Donald Trump and Twitter have developed a weird symbiotic relationship over the past few years. It’s hard to tell which organism benefits more from the arrangement, but it’s impossible to imagine one existing without the other.
I admit I’m part of the problem. I follow @realdonaldtrump on Twitter. I subtweet. I troll. I feed the monster. I’m one of the passengers on this doomed flight.
Trump Twitter has become an addiction of sorts. It’s one I’m not proud of it. It reminds me of when I was a smoker, and it has approximately the same health benefits.
As with cigarettes, I started Trump Twitter socially at first, over a beer and a laugh with friends. Gradually it became part of my daily routine—with my morning coffee, in the bathroom, after a meal, in the Dunkin’ Donuts’ parking lot. I continued with the habit even after scientific studies found that reading a single Trump tweet takes approximately 15 minutes off your life expectancy.

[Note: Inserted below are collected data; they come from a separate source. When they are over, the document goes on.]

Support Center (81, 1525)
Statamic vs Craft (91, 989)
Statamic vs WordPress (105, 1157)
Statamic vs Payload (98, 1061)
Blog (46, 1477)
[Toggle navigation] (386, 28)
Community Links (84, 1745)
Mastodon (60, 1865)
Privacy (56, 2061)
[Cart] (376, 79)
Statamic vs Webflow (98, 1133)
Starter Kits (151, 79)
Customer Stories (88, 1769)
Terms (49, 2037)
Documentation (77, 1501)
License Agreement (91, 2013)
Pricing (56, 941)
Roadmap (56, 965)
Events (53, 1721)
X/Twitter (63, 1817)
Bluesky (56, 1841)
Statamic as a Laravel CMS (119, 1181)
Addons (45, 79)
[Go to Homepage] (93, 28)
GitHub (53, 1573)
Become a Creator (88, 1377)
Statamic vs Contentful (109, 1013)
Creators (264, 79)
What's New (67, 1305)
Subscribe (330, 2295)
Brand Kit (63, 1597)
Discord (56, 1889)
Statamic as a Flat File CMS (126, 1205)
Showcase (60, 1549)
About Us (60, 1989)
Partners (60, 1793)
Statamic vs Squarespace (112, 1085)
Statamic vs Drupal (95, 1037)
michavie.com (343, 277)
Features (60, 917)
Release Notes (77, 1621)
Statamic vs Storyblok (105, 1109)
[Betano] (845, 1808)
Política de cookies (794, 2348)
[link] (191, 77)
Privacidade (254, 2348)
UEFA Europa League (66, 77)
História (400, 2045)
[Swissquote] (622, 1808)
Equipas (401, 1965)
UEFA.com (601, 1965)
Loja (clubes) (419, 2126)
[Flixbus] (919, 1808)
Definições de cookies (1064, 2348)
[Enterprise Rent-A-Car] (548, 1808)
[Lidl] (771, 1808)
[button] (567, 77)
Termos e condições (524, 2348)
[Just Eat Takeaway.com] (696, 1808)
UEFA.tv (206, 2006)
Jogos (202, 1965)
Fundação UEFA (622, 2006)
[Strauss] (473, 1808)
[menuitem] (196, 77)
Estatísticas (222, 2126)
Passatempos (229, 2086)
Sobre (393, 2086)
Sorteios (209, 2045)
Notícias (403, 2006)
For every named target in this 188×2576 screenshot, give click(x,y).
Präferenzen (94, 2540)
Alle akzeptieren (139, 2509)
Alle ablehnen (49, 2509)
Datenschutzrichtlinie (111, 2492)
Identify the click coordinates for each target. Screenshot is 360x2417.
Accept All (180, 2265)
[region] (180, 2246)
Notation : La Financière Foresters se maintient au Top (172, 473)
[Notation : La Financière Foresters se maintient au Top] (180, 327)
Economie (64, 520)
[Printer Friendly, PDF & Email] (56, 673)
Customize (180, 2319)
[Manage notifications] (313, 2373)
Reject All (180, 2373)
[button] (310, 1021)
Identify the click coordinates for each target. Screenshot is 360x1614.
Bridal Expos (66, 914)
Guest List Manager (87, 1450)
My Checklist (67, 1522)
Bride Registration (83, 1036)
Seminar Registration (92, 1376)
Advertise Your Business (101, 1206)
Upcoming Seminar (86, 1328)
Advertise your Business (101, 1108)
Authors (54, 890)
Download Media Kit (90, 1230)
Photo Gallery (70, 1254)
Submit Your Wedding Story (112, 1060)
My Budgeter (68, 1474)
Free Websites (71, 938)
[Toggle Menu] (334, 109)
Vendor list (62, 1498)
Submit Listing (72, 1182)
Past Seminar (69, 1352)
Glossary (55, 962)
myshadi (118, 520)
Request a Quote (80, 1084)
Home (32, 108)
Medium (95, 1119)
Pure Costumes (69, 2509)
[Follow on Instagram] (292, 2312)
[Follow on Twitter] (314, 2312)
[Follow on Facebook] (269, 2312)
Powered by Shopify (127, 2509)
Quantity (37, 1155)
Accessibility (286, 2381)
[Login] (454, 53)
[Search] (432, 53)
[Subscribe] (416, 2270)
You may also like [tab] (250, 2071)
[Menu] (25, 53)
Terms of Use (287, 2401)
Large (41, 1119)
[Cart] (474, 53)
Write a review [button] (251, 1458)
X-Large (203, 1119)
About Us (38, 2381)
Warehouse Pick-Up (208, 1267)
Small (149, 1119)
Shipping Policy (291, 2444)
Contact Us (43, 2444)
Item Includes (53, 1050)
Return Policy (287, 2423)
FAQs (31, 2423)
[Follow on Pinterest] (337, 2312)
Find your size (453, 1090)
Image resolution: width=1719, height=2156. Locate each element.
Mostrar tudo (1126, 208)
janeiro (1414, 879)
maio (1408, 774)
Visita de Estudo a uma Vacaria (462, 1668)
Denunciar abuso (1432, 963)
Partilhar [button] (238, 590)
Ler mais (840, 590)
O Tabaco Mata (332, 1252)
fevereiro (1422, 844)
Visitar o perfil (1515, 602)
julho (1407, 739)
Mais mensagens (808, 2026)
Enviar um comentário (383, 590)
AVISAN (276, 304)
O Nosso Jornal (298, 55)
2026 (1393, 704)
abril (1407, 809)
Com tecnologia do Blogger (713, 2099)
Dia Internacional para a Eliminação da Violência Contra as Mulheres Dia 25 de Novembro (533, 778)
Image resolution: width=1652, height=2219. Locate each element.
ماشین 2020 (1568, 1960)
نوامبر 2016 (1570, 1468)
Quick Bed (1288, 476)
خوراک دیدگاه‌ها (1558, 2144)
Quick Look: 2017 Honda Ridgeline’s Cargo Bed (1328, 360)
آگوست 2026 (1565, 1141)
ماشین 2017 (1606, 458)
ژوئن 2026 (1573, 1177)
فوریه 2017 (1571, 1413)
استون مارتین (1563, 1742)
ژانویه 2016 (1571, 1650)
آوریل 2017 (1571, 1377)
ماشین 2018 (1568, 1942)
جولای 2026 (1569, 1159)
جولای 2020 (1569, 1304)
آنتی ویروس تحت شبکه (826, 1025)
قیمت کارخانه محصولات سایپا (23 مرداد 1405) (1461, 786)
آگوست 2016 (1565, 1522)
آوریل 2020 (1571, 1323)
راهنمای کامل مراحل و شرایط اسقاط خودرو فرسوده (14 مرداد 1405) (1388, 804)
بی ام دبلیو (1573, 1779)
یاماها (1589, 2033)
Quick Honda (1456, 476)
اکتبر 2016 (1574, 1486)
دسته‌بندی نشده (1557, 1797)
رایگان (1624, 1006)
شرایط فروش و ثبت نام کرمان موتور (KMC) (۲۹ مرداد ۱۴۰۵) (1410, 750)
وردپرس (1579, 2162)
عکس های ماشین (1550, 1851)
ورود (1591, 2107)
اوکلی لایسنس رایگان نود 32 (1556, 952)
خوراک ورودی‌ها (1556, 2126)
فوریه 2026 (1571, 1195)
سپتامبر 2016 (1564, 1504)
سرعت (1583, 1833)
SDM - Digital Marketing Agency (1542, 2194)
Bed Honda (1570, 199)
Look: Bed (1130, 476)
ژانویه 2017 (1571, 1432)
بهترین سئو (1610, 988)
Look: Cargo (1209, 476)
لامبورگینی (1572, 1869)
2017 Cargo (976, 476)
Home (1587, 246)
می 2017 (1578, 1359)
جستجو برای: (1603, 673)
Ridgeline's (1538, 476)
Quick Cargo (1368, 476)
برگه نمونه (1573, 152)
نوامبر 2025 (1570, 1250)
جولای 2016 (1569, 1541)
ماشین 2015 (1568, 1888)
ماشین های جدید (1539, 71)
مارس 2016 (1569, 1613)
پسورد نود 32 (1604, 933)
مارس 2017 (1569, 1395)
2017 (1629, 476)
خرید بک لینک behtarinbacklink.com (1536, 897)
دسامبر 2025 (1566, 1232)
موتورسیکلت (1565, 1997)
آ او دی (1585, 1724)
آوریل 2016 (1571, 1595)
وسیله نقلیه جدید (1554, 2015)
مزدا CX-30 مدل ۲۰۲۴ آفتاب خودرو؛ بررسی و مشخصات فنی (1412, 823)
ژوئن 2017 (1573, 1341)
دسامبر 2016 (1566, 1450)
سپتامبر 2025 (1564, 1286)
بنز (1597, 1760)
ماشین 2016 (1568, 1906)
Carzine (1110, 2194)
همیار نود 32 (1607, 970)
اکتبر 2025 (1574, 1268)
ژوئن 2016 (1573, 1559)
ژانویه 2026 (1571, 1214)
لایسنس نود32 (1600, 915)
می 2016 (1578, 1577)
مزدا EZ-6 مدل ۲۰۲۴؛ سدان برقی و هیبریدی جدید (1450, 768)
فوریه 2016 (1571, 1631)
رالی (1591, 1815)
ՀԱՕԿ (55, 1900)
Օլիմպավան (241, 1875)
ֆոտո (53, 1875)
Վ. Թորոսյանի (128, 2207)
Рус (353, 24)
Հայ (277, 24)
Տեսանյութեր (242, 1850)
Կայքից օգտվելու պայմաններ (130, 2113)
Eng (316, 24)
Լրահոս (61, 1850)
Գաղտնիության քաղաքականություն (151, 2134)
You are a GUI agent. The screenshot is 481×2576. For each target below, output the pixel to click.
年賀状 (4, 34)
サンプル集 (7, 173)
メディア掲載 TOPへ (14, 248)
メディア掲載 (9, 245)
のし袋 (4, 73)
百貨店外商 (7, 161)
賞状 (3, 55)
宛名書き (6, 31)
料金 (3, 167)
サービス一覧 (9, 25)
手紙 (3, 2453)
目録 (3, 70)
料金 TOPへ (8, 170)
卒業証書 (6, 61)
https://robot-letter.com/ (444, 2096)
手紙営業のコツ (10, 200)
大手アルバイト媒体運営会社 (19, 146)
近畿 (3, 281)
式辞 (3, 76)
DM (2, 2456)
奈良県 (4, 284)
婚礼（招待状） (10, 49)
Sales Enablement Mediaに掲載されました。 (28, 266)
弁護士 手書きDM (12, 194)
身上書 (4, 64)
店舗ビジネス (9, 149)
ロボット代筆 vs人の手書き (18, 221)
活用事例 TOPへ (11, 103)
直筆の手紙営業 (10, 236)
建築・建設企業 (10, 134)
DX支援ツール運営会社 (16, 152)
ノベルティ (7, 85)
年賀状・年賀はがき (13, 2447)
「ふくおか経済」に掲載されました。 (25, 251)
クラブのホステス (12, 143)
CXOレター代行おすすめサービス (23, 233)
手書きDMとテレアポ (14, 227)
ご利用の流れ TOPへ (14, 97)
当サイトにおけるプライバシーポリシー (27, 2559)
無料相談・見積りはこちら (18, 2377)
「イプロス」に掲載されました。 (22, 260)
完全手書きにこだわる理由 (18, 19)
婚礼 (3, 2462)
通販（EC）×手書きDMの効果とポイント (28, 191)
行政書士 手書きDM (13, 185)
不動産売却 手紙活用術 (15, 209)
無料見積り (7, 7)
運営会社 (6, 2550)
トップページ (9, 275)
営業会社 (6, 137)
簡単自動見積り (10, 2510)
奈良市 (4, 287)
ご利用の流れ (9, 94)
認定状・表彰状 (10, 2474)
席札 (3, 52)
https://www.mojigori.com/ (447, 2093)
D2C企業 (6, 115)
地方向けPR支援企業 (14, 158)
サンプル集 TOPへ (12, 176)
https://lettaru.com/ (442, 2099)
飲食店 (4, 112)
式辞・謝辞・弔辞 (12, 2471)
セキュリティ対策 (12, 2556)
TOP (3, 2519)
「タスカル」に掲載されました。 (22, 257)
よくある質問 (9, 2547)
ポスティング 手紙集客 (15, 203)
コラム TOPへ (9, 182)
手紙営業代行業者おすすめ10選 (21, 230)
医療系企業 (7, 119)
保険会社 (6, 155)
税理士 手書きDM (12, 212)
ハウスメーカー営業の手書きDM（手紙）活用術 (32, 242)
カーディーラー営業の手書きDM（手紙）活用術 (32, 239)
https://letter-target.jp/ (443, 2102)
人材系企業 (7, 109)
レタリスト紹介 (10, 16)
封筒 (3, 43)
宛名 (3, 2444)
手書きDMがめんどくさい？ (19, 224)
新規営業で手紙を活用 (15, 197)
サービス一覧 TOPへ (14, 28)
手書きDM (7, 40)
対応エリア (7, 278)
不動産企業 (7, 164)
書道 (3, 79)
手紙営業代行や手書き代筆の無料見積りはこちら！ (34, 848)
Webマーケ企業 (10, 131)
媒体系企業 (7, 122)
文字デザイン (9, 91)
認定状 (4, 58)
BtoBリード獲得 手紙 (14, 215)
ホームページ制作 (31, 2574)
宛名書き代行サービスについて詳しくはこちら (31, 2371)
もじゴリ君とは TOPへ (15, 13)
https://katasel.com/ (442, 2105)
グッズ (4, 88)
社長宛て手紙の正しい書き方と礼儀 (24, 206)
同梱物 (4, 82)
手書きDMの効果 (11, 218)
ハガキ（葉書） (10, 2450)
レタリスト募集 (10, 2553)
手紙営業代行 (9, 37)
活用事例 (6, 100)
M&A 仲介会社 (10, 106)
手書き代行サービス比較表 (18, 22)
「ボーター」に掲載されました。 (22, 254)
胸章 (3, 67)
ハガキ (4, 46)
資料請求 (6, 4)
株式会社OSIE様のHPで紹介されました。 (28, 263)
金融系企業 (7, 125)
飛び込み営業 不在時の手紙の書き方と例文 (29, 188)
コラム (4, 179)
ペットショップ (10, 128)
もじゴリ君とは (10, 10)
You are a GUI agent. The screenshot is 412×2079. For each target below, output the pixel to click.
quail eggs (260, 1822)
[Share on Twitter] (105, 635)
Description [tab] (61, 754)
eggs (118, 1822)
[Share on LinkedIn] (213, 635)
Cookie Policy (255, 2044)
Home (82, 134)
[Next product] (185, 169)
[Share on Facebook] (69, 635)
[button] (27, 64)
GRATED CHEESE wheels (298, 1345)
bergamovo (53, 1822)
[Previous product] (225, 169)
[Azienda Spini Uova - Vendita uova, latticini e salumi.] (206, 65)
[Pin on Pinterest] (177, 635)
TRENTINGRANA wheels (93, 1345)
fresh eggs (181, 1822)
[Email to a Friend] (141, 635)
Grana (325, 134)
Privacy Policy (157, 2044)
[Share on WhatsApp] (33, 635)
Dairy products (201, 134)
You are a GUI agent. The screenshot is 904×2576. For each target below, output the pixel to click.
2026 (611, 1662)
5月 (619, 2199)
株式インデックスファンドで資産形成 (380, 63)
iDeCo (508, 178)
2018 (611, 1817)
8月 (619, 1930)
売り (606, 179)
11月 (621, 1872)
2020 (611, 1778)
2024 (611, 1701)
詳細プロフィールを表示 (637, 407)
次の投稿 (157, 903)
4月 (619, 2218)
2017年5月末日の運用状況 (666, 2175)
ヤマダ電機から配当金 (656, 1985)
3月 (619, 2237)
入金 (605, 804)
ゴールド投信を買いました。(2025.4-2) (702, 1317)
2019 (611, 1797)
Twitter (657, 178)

Two years into my daily self-flagellation, I still wrestle to understand the pernicious appeal of Trump Twitter. At it’s best, Trump’s tweets are misinformed, petulant, mean spirited, dishonest, and trite. At worst, they’re subliterate and borderline incoherent. The president has a tenuous grasp on grammar, spelling, and syntax. Some of his tweets read like a perplexing jumble of subordinate and adjective clauses peppered with RANDOM acts of Capitalization, spastic punctuation!!!, and covfefe.
Despite Trump’s daily challenges to express thoughts in the only language he knows, the guy has 46.8 million followers on Twitter and finished second in the 2016 popular vote with nearly 63 million ballots. His message—whatever it is he’s trying to say— is clearly resonating with a sizable chunk of people, in addition to the Russian bots. To force my original metaphor, a lot of people got on this flight willfully.
There have been many attempts to solve the riddle of Trump Twitter over the years. But in the season of hot takes, the best explanation I’ve found is actually a literary criticism of Holden Caulfield.
In 1992, British novelist David Lodge wrote an article which was first published in the Independent on Sunday and later reprinted in The Art of Fiction, analyzing the narrative style in J.D. Salinger’s seminar novel, The Catcher in the Rye. To be clear, the article has nothing to do with the U.S. president, yet it’s the best thing I’ve read on the chemistry of Trump’s prose.
Consider Lodge’s basic description of Holden Caulfield’s first-person narrative style, which he says is written in a way that you don’t so much read as listen to.
“There’s a lot of repetition (because elegant variation in vocabulary requires careful thought) especially of slang… Holden expresses the strength of his feelings by exaggeration, the device rhetoricians call hyperbole. The syntax is simple. Sentences are typically short and uncomplicated. Many of them aren’t properly formed, lacking a finite verb. There are grammatical mistakes such as speakers often make. In longer sentences, clauses are strung together as they seem to occur to the speaker, rather than being subordinated to each other in complex structures.”
The similarities go beyond speech patterns. Both Holden and Trump are the spoiled scion of affluent New York families who live self-absorbed lives of adolescent fantasy as they wage a lonely and Quixotic battle against “phony jerks” and “fake news media,” respectively.
Lodge’s conclusion is that people love The Catcher in the Rye as a matter of style over substance. “It’s the style that makes the book interesting,” he writes. “The story it tells is episodic, inconclusive and largely made up of trivial events.”
Actually, episodic, inconclusive and trivial are also terms that could be used to describe this article I just wrote. I started with an airplane metaphor, then talked about my old smoking habit, then wandered like a lost child into an analysis of The Catcher in the Rye.
So to extract myself from this mess, let me borrow the final words from Holden himself. That’s all I’m going to tell about. I could probably tell you more, but I don’t feel like it. I really don’t. That stuff doesn’t interest me too much right now.
Or, as Trump might tweet, “FAKE NEWS. No more!”